┌────────
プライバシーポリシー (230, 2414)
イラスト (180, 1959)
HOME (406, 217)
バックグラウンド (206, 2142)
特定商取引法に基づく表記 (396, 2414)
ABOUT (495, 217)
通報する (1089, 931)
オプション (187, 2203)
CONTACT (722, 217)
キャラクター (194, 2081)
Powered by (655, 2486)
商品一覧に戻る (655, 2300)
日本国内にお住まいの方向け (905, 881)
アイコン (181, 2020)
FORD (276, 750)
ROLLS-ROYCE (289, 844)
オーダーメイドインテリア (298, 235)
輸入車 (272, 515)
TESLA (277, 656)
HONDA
└────────
→ **What the task requires**
Reproduce every item above, substituting "INQUIRY" for "CONTACT" and keeping everything else the same.

→ **Result below**
プライバシーポリシー (230, 2414)
イラスト (180, 1959)
HOME (406, 217)
バックグラウンド (206, 2142)
特定商取引法に基づく表記 (396, 2414)
ABOUT (495, 217)
通報する (1089, 931)
オプション (187, 2203)
INQUIRY (722, 217)
キャラクター (194, 2081)
Powered by (655, 2486)
商品一覧に戻る (655, 2300)
日本国内にお住まいの方向け (905, 881)
アイコン (181, 2020)
FORD (276, 750)
ROLLS-ROYCE (289, 844)
オーダーメイドインテリア (298, 235)
輸入車 (272, 515)
TESLA (277, 656)
HONDA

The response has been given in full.